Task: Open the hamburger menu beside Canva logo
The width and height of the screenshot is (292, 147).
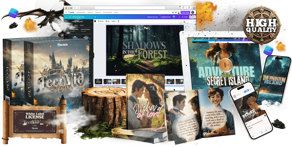Action: click(x=66, y=12)
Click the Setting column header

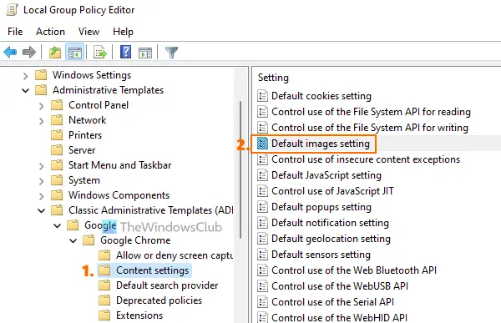[273, 78]
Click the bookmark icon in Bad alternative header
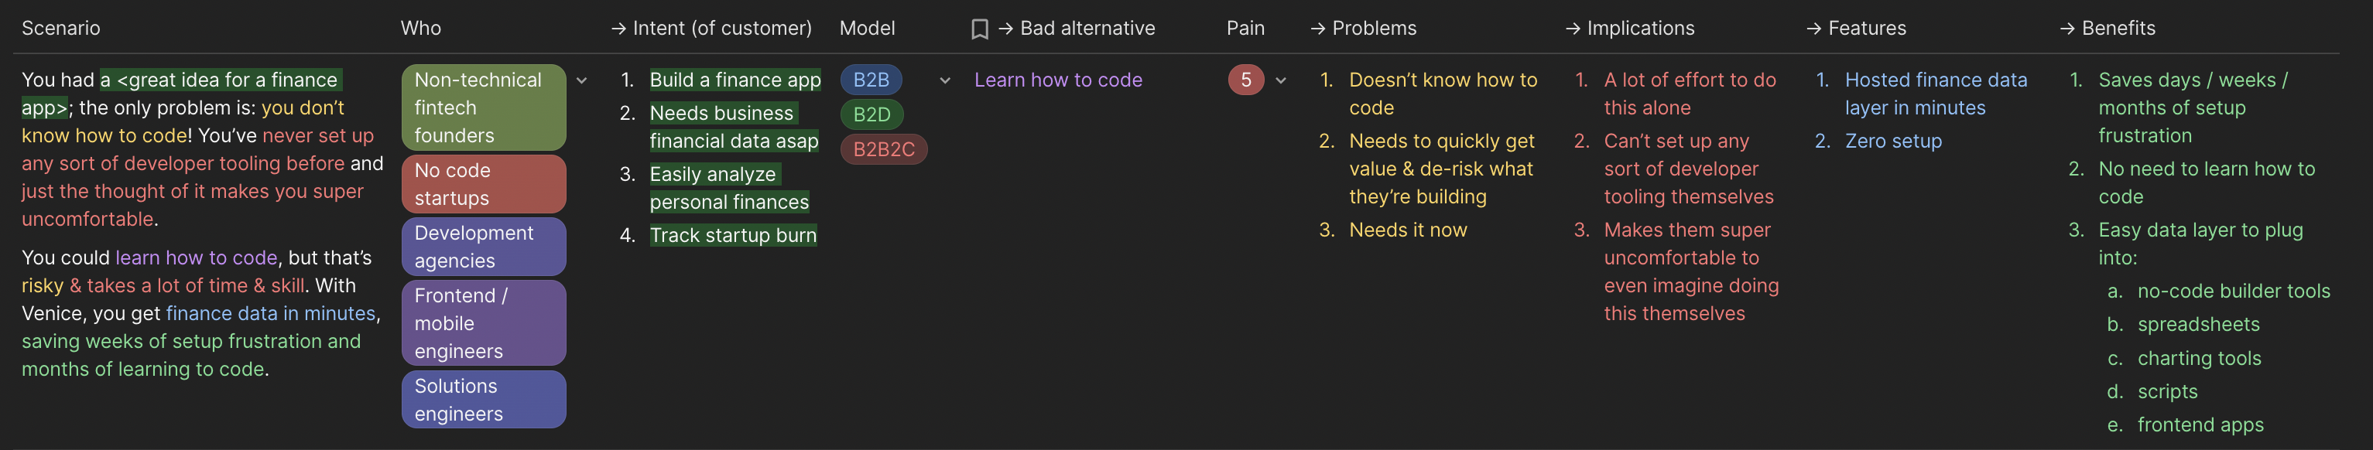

- [TASK REQUIREMENTS]: Could you set down, exactly as written, every line from the one with "The width and" to the end of the data, both ends included? Leave out the pictures.

- [SOLUTION TO THIS EXERCISE]:
The width and height of the screenshot is (292, 147).
Action: click(x=66, y=12)
Click the Setting column header

[273, 78]
Click the bookmark icon in Bad alternative header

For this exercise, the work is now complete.